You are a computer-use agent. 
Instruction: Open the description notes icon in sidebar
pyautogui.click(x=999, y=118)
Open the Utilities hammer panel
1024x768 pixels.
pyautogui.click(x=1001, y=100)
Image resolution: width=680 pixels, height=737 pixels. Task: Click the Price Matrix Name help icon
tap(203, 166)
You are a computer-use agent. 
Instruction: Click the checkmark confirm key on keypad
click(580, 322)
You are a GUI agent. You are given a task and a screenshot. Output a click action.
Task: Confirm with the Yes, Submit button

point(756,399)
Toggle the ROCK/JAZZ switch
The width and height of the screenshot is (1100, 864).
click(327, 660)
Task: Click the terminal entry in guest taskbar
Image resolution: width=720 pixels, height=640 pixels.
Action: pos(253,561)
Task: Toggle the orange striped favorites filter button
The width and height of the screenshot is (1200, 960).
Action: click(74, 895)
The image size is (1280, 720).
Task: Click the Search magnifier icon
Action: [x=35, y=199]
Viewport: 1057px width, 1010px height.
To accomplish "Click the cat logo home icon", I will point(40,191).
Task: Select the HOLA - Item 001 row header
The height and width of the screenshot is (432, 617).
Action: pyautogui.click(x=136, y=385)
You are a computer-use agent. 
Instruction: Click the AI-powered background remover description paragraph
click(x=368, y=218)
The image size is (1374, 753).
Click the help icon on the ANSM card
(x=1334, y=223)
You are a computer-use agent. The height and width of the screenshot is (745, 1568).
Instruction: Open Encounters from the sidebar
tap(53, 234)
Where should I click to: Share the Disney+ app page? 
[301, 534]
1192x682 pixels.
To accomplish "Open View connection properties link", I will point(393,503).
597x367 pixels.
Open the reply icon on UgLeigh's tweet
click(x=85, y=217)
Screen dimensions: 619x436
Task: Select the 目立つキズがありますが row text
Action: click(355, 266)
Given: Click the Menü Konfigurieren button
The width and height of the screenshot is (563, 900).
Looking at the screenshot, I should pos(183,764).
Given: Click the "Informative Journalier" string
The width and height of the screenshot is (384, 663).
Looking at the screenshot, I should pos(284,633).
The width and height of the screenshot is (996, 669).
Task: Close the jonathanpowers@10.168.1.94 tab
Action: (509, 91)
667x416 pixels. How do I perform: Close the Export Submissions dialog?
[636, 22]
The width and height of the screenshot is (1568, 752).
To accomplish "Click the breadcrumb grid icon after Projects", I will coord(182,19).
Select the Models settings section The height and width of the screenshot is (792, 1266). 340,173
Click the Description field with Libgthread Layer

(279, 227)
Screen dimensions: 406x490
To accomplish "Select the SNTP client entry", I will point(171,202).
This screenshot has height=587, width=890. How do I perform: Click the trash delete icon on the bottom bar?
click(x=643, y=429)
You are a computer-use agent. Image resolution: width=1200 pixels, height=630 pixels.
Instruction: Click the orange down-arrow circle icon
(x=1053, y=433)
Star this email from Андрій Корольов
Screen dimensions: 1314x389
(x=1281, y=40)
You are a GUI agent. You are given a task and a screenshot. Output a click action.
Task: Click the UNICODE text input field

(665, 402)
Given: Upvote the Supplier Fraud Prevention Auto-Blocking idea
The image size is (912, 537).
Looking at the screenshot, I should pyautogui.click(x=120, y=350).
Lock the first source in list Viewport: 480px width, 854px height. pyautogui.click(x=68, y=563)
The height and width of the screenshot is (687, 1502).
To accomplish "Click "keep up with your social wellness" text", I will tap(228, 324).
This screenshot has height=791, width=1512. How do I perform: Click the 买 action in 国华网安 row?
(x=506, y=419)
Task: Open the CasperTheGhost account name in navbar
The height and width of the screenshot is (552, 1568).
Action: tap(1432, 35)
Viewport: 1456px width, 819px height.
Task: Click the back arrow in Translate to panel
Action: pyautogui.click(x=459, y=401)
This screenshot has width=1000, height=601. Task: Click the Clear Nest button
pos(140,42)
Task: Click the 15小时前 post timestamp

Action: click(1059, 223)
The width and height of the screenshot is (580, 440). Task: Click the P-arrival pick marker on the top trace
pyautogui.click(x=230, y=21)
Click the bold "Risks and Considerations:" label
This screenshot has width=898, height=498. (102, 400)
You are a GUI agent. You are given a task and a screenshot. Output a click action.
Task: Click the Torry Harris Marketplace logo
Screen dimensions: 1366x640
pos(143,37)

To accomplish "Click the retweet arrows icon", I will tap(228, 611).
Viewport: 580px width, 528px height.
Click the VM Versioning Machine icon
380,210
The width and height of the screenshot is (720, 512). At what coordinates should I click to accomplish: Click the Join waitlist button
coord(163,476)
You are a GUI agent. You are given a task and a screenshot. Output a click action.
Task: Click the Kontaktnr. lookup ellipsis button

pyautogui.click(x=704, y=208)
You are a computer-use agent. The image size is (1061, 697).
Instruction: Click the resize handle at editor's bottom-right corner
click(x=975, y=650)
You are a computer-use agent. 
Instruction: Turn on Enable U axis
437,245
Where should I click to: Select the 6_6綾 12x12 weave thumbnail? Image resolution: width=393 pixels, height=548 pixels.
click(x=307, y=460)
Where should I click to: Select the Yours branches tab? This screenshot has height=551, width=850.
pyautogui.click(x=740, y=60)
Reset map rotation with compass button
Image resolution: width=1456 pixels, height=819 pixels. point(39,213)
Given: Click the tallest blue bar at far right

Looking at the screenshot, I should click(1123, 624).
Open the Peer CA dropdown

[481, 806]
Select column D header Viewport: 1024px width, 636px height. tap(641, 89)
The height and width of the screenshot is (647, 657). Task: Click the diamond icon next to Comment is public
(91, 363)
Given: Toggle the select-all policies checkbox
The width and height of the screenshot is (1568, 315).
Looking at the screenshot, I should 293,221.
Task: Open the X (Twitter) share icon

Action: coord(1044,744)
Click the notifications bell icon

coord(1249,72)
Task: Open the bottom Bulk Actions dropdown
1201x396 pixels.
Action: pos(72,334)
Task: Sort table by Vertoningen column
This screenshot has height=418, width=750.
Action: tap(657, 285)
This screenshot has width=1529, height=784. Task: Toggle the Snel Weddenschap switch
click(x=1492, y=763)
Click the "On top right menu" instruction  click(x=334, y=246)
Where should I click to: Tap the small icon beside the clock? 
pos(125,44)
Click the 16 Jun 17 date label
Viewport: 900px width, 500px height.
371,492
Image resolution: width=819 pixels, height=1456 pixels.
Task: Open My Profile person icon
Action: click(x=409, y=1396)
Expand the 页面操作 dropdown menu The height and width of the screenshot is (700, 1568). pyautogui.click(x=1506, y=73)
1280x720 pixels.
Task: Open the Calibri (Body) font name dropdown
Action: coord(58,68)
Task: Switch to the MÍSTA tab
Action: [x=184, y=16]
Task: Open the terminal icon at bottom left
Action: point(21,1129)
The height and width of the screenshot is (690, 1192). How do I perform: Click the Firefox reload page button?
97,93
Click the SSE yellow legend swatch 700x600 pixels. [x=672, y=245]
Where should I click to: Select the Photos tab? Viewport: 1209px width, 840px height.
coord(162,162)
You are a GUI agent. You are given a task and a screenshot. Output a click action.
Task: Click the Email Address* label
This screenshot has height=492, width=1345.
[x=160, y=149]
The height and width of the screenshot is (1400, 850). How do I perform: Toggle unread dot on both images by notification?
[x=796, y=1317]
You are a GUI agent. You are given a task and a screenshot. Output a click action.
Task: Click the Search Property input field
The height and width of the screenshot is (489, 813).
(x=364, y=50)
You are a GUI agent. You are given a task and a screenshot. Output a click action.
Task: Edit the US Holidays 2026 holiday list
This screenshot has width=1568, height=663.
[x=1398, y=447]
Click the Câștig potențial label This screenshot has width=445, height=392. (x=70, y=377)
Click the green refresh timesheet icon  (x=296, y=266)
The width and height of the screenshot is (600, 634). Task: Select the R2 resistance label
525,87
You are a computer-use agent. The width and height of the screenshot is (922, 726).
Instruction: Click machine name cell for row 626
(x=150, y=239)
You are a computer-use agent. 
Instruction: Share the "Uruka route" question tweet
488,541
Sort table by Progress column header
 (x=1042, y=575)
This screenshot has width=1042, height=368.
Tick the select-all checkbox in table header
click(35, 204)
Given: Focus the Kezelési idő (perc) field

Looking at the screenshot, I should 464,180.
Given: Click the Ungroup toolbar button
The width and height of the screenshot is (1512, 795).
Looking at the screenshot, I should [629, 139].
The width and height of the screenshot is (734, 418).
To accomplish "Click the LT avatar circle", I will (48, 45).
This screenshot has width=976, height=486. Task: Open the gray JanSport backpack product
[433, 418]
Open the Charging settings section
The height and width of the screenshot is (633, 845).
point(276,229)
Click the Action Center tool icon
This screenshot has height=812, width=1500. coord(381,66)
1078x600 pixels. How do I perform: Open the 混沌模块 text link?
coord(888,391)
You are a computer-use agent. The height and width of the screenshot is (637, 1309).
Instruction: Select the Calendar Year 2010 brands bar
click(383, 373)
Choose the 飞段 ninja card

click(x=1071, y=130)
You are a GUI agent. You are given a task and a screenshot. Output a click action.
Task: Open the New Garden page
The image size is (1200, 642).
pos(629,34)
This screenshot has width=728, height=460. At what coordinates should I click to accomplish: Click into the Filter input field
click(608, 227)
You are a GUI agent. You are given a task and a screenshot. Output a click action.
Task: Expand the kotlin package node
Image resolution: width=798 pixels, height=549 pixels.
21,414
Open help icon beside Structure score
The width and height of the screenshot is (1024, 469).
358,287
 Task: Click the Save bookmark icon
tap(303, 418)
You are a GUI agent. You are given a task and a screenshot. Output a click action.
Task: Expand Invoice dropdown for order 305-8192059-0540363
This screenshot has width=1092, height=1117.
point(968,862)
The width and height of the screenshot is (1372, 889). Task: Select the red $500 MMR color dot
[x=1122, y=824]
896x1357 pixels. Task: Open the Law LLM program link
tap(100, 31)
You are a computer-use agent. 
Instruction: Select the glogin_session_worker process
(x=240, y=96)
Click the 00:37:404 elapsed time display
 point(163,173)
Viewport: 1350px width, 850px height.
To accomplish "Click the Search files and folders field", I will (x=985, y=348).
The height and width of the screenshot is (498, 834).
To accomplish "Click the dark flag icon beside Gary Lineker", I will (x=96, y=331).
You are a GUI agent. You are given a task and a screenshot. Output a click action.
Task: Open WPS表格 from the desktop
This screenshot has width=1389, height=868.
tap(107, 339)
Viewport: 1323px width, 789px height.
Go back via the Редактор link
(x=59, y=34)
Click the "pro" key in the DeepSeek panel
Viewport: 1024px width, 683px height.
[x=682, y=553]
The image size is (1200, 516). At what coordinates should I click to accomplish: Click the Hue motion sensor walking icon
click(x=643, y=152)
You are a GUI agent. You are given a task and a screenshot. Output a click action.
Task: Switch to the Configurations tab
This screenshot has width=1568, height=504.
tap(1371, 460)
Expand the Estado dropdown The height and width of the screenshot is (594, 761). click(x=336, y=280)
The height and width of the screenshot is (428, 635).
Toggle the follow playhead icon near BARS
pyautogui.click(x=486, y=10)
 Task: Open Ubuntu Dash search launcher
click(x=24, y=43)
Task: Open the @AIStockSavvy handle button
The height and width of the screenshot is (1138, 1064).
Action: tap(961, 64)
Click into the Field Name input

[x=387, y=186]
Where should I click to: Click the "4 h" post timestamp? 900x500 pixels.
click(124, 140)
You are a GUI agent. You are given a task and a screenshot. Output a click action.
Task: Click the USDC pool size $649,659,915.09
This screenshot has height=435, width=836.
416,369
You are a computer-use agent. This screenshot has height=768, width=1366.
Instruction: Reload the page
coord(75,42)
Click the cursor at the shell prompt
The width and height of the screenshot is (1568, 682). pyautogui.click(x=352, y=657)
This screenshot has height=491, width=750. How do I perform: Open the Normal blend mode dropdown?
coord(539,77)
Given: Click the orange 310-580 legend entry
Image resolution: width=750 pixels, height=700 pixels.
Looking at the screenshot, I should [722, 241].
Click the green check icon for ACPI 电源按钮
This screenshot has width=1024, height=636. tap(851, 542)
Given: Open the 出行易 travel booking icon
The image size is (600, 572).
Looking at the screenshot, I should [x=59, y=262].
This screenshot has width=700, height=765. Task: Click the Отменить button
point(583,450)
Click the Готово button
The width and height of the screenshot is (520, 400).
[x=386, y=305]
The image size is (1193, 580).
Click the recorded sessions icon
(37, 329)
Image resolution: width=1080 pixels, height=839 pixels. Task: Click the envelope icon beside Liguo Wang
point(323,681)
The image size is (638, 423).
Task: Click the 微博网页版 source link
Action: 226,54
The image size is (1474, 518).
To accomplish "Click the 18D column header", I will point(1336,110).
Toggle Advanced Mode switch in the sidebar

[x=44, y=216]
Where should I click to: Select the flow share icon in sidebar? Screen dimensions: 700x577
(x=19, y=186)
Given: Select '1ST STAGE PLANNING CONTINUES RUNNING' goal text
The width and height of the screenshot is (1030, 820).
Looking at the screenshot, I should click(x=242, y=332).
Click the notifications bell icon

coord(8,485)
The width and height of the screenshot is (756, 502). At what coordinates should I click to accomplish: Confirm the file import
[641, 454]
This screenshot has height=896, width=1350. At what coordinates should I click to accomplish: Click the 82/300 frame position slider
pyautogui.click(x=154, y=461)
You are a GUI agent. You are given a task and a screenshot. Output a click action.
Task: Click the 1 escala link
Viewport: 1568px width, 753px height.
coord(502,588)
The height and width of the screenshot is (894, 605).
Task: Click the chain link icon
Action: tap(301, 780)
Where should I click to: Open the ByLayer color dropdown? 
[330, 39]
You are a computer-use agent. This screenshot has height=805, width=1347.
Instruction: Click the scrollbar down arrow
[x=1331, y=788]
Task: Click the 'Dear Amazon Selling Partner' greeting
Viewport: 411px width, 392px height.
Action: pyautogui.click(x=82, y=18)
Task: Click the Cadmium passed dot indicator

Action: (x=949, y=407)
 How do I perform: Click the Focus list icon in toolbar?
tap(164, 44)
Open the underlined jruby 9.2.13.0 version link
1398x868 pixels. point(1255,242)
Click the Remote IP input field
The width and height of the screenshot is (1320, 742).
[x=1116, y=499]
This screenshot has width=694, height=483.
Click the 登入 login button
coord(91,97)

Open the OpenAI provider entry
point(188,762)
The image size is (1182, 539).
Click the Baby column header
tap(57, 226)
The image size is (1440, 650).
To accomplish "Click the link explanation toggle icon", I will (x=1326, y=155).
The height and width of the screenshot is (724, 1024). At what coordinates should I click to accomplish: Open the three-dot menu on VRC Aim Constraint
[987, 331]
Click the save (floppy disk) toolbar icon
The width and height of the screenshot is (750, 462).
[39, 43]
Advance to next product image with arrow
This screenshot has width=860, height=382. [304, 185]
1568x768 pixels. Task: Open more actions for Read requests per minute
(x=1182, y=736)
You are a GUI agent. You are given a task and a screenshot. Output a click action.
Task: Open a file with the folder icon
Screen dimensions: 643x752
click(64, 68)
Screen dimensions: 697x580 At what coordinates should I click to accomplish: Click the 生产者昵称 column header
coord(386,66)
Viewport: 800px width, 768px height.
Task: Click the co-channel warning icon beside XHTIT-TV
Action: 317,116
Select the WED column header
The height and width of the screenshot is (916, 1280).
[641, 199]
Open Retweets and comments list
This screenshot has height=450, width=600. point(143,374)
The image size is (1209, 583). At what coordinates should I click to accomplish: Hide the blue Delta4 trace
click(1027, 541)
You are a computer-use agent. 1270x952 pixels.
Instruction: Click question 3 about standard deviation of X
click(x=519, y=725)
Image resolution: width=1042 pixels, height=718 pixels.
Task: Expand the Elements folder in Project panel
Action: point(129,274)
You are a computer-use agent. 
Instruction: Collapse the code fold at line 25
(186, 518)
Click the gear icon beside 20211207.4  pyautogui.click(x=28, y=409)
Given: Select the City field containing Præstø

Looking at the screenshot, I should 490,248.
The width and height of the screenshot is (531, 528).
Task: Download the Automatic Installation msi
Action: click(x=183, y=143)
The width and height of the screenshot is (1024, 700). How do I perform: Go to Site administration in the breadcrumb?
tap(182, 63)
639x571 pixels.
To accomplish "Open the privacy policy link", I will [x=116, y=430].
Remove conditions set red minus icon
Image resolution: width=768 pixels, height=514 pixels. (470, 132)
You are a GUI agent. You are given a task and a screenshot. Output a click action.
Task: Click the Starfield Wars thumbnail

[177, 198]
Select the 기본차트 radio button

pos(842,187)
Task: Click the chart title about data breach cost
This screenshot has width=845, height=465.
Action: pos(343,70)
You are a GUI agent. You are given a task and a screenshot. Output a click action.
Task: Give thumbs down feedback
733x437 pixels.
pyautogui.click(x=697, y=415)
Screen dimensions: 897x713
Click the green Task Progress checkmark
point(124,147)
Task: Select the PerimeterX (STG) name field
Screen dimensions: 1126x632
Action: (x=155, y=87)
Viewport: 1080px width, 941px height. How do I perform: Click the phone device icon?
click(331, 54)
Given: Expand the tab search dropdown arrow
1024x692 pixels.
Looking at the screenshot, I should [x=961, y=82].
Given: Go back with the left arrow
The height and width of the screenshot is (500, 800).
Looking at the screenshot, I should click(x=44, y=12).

——————

WHAT YOU NEED TO DO: Above are the records; from them, give again exactly the lines from the one containing "The width and height of the screenshot is (600, 634)." to the one containing "Given: Click the Ungroup toolbar button", both lines included, and nothing more.

TASK ANSWER:
The width and height of the screenshot is (600, 634). Task: Select the R2 resistance label
525,87
You are a computer-use agent. The width and height of the screenshot is (922, 726).
Instruction: Click machine name cell for row 626
(x=150, y=239)
You are a computer-use agent. 
Instruction: Share the "Uruka route" question tweet
488,541
Sort table by Progress column header
 (x=1042, y=575)
This screenshot has width=1042, height=368.
Tick the select-all checkbox in table header
click(35, 204)
Given: Focus the Kezelési idő (perc) field

Looking at the screenshot, I should 464,180.
Given: Click the Ungroup toolbar button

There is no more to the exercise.